*Consigne 1:* Recopiez mot pour mot le passage des critiques du Café de l'Excelsior qui va de « Son grand père qui » à « son grand-père bistrotier. ».
*Consigne 2:* D'après les critiques du Café de l'Excelsior, quel établissement tenait le grand-père de l'auteur ?
*Consigne 3:* Prolongez les critiques du Café de l'Excelsior en reprenant juste après leur dernière phrase.

*Texte fourni:*
Le Café de l'Excelsior
de Philippe Claudel

critiqué par ADE, le 20 octobre 2005
(MARSEILLE - 46 ans)


La note:  étoiles
un recueil de souvenirs
L'auteur se souvient de son grand père, aujourd'hui décédé et dont il a été séparé dans son enfance pour se retrouver dans des familles d'accueil.
Son grand père qui tenait un bistrot nommé "l'excelsior" et qui recevait des clients paraissant fatigués de leur vie quotidienne et venant trouver du réconfort dans cet endroit.
On baigne dans une ambiance de "bistrot" et de péniches.
Un recueil de souvenirs qui se lit d'une traite mais qui nous laisse sur notre faim.
Mon grand-père à moi… 6 étoiles

Décidément c’est la mode aujourd’hui de raconter sa vie, son enfance chez la grand-mère qui faisait des tartines au chocolat, chez la tante Trinette qui coupait les groseilles du jardin pour faire des confitures, ou chez les cousins qui faisaient les cent coups.
Ici Philippe Claudel a choisi de nous raconter sa tendre enfance chez son grand-père bistrotier.
Le titre de ce roman-souvenir me chipote ; pourquoi est-ce le « café » de l’Excelsior alors que dans tout le livre on ne parle que du bistrot ? Mais peu importe !

Données de localisation des éléments et du texte:
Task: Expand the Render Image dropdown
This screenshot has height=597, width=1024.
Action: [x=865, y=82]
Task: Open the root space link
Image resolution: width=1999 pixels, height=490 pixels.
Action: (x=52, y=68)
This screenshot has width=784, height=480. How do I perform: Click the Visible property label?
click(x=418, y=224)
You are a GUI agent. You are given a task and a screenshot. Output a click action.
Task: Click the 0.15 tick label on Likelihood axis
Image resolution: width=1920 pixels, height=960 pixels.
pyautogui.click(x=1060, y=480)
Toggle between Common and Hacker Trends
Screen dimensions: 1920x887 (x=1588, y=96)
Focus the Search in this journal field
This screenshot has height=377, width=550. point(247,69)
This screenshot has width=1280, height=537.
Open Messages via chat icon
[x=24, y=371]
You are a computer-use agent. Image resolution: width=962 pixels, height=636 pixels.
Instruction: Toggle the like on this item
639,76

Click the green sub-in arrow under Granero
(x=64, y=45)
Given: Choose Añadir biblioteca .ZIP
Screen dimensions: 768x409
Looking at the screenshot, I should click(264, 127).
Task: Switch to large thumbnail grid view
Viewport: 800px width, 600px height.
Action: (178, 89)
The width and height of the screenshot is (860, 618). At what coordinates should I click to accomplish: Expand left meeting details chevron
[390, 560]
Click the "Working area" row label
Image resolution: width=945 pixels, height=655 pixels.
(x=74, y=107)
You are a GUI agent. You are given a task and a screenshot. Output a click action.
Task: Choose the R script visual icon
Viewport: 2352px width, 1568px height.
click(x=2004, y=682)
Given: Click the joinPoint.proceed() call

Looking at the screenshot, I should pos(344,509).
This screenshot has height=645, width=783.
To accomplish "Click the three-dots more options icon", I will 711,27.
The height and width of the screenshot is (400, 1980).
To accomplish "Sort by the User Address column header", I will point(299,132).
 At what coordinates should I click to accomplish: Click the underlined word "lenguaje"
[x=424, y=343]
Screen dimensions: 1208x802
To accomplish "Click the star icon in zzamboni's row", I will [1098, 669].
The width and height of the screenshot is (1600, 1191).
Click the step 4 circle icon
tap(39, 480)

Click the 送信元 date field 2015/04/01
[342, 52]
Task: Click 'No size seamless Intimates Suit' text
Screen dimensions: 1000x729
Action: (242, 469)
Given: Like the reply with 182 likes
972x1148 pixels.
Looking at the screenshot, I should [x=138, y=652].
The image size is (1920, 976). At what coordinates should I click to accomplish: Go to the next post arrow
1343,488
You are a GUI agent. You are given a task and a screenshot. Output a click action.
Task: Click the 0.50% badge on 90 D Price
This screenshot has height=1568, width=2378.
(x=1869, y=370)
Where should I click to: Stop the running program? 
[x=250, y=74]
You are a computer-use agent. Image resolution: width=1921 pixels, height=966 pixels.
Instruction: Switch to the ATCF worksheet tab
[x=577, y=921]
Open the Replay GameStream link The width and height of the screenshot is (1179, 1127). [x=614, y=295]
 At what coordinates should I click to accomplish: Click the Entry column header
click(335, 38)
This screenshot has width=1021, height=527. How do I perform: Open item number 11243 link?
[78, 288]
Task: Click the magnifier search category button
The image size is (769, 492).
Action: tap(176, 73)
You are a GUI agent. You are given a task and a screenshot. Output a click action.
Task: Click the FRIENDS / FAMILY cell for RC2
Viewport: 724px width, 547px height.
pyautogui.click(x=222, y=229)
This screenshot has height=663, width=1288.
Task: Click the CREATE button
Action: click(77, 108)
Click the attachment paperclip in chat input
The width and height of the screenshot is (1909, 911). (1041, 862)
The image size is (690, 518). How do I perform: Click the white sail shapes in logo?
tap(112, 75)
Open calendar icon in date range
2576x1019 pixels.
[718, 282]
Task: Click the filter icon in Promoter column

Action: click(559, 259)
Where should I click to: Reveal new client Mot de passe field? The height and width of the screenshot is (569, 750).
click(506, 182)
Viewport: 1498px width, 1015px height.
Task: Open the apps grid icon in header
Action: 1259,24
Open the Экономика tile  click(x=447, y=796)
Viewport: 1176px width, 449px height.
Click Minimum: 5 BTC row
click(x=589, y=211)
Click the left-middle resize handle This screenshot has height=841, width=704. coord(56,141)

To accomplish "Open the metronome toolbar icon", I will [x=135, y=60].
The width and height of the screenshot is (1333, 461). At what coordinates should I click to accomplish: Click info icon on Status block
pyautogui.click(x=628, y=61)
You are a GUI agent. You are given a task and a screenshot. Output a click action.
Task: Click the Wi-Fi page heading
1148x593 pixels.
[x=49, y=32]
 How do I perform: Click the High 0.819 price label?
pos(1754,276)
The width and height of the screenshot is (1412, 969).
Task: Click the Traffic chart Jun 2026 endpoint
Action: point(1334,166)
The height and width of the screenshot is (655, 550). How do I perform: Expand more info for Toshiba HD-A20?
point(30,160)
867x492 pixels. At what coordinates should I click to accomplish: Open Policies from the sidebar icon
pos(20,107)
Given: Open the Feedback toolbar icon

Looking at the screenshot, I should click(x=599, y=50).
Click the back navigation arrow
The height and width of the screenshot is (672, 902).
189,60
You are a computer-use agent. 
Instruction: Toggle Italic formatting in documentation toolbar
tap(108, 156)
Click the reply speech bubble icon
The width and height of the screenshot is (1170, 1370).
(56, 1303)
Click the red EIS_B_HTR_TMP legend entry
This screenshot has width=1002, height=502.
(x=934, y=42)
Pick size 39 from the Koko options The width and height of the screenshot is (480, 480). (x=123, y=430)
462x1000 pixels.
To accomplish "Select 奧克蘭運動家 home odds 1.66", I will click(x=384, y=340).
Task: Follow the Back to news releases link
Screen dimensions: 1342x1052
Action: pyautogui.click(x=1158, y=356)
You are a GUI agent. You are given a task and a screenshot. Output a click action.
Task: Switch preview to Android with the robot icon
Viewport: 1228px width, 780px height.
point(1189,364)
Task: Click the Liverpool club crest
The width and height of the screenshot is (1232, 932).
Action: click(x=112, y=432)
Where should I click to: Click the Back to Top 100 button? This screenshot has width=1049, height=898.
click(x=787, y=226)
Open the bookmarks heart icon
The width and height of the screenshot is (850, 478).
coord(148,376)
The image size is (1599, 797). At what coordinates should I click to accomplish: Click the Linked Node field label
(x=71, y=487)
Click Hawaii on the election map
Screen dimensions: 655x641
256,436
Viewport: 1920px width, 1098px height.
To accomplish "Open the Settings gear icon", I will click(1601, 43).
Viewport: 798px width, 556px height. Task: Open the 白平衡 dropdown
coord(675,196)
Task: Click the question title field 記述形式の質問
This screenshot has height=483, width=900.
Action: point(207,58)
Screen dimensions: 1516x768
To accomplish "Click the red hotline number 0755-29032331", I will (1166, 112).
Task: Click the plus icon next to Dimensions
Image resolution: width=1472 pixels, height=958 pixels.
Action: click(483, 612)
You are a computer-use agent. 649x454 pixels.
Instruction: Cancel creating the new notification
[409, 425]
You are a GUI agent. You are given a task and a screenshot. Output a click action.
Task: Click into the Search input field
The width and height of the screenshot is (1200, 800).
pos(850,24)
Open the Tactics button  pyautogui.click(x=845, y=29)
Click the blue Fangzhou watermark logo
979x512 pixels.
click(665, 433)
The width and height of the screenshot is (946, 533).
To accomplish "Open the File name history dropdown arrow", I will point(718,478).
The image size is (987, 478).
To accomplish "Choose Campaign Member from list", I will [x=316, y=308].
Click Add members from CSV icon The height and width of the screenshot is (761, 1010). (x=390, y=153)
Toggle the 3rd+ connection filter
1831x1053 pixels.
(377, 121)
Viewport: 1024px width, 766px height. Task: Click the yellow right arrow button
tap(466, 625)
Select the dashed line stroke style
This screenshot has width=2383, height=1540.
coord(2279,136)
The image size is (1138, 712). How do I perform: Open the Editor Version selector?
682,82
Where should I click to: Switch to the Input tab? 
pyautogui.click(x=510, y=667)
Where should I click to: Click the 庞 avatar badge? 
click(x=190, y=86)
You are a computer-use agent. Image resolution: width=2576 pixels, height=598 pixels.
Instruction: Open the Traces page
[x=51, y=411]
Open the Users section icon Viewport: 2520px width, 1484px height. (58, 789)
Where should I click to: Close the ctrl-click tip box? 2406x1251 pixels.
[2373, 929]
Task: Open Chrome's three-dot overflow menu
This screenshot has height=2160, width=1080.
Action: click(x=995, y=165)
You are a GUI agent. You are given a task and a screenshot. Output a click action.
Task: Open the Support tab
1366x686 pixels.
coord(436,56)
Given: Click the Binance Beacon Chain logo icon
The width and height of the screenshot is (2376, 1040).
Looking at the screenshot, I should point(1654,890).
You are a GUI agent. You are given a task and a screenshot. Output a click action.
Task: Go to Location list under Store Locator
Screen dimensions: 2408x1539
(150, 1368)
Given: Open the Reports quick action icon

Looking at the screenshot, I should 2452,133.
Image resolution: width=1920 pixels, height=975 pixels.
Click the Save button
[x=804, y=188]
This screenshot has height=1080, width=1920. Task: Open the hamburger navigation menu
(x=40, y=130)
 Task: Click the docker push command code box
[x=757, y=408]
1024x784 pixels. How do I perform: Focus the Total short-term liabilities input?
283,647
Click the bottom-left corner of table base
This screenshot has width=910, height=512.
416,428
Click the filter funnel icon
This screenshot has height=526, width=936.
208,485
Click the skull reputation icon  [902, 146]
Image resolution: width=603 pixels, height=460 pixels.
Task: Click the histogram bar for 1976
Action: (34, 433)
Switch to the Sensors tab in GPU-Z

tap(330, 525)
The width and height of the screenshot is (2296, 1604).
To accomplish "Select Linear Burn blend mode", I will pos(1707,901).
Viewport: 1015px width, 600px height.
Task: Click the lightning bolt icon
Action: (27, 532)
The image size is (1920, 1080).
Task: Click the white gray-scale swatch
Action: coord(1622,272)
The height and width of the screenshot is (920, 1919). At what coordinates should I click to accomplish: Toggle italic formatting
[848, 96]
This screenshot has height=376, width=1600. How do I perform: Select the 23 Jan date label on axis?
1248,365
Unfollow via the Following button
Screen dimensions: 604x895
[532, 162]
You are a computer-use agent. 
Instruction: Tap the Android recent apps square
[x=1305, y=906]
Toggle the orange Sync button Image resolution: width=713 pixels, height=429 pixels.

*Réponse rédigée 1:*
Son grand père qui tenait un bistrot nommé "l'excelsior" et qui recevait des clients paraissant fatigués de leur vie quotidienne et venant trouver du réconfort dans cet endroit.
On baigne dans une ambiance de "bistrot" et de péniches.
Un recueil de souvenirs qui se lit d'une traite mais qui nous laisse sur notre faim.
Mon grand-père à moi… 6 étoiles

Décidément c’est la mode aujourd’hui de raconter sa vie, son enfance chez la grand-mère qui faisait des tartines au chocolat, chez la tante Trinette qui coupait les groseilles du jardin pour faire des confitures, ou chez les cousins qui faisaient les cent coups.
Ici Philippe Claudel a choisi de nous raconter sa tendre enfance chez son grand-père bistrotier.

*Réponse rédigée 2:* Un bistrot nommé « l'excelsior ».

*Réponse rédigée 3:*
Ce qui m’a chipoté beaucoup plus, c’est le langage du grand-père.
Jugez plutôt : « … les robes de mariées sont encore plus belles quand les années déposent en leurs soieries la fatigue des jours et qu’un rideau retient parfois, en plus de la crasse, un peu des peines du monde et tous les sourires d’une vie. »
Que c’est beau, que c’est beau ! mais, à mon avis, ça ressemble plus au langage d’un académicien qu’à celui d’un tenancier de bistrot. Et ça sonne faux !

Plus loin le gamin de huit ans détaille les gens qui passent devant le bistrot et ça donne ceci : « … un peu plus tard passaient les contremaîtres, un peu raides, souriant à peine ; puis plus tard encore, les ingénieurs que Grand-père surnommait « les constipés de l’âme », rigoureusement raides ceux-là, sans sourire et qui se distinguaient des précédents ( …) par leur façon hautaine de poser le pied sur les trottoirs comme si chaque pas eût risqué de leur faire toucher de la merde de chien ».
Raffiné !
A l’enfant qui s’étonne de l’allure de ces gens, le grand-père explique : « t’en fais pas, petit, eux aussi ils vont au cabinets ». S’en suit alors, sur trois pages, une étude comparative des cabinets des intellectuels et de ceux des bistrotiers.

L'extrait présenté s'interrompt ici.